In a similar vein is Interval record in which the camcorder can be programmed to record for a certain amount of time, say one second, every say, 30 seconds. It’s easy to set up. Less exciting but more commonly used would be the Titler menu in which the language, size and colour of your message can be adjusted for each of the ten pre-set titles. On the VCR menus, there are just a couple of added extras but they are both good ones. Insert edit and audio dub are more commonly found on higher-end models. Applying to pictures and sound respectively, they allow you to replace a section of either of these, insert edit for a chunk of video without affecting the audio, while audio dub does it the other way around.
Performance
First impressions in a reasonably well-lit room were not that reasonable. Analogue artefacts blazed back at us with pictures flecked in grain that suggested a film of dust on the lens. There wasn’t one and the long play shots displayed a dot crawl which literally took the edge off things. Colours were decent enough though if glaring away from the norm in brighter light, and exaggeratedly dull elsewhere.
My yellow cushion faded, my kettle lost five years, and my face came across as more orange than usual. A low band format needs natural light to deliver pictures of decent quality for the merry amateur – the soberer semi-pro is clearly fishing further up the camcorder food chain. And here, even on a grey early November morning, they achieved that respectability.
The fuzziness of its roving auto focus was negated by cityscape shots enhanced by the slight boost of colour the camcorder gave to red brick and green grass. The zoom slid up smoothly through its indicated extremes though it wasn’t far before it starts magnifying all that grain disturbingly. Mono sound was predictably limited in range, tinny and boomy at opposite ends of the scale.

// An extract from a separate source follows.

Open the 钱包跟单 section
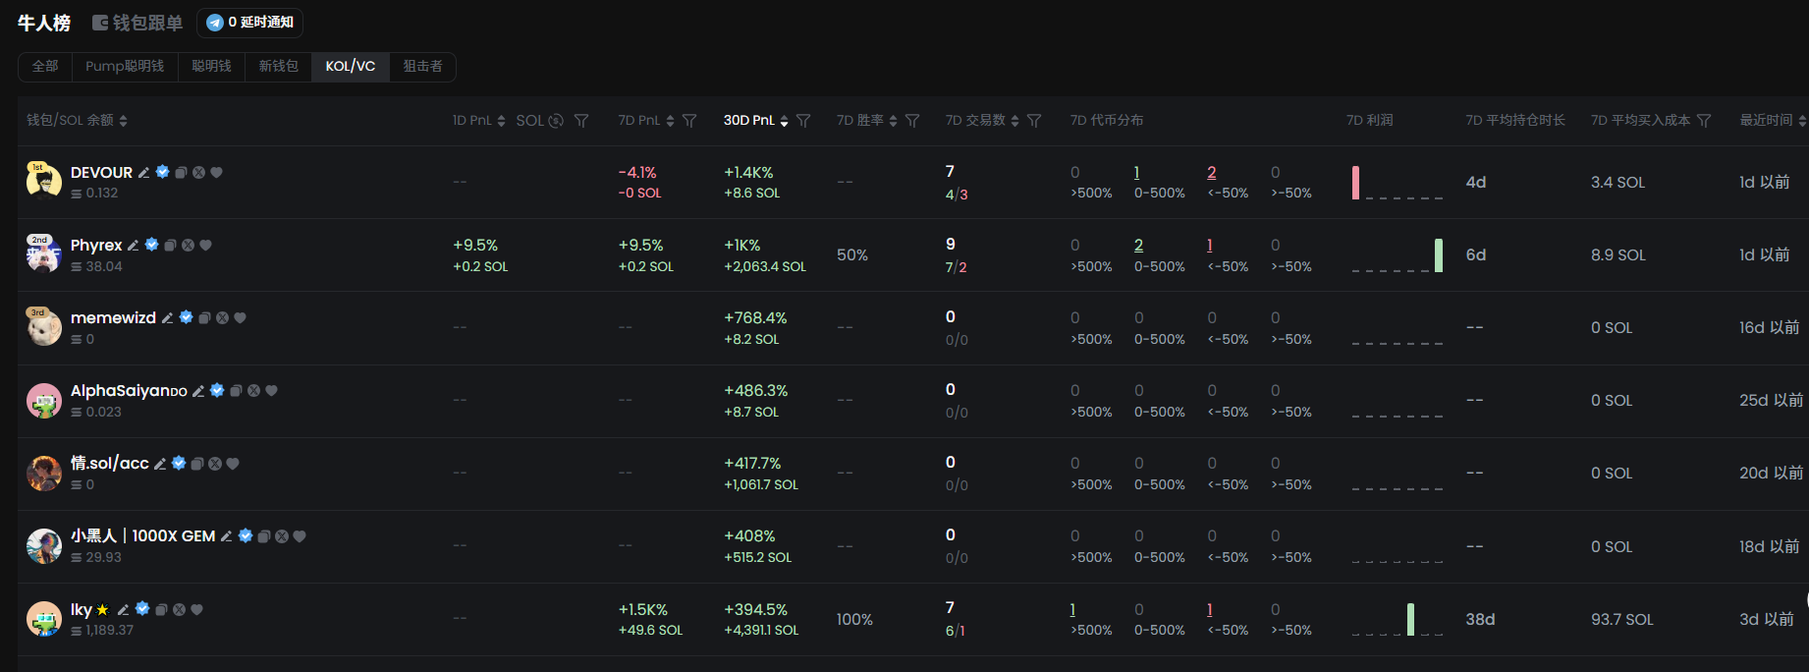Viewport: 1809px width, 672px height. coord(137,23)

The various enhancements on offer proved a mixed bag. Manual white balance was a real boon, not only did it improve the colour balance of shots in the range which auto white balance covers but it did its job of dealing with the more extreme conditions which the manual clearly explains it’s designed for. Manual focus, though too awkward to select mid-shot, nonetheless sharpens the picture up nicely. Even if the limits of VHS-C make truly sharp pics impossible it’s a useful feature and offers a helpful alternative to the wayward auto version. Interval recording worked and you can’t ask for much more from it.
Less impressive was the backlight compensation which needs to be held down distractingly to operate and made no discernible difference in my Heath Robinson room of many light sources. But the duff feature award went to the motion sensor which generally failed the less than Herculean task of recording when something moved in front of it. Blocking the lens or swinging it round in a circle tended to work, dancing a jig or filming an earthworm eat his supper is less likely to. But ending on a bright note is the 0 lux mode, which but for the twin tracers of its infrared light, carved out a clear black and white picture from the darkness of my windowless bathroom. It’s in the same league as Sony’s Nightshot, if a couple of places down the table.
All in all, the NV-VZ15 has some interesting features for a beginner-friendly model, even if using them isn’t always as simple as it could be, and they lack consistency in their effectiveness. Performance was fine for its type but the first-time user is sacrificing an awful lot of quality to make a not substantial saving on higher band models which will comfortably outgun it for sound and pictures.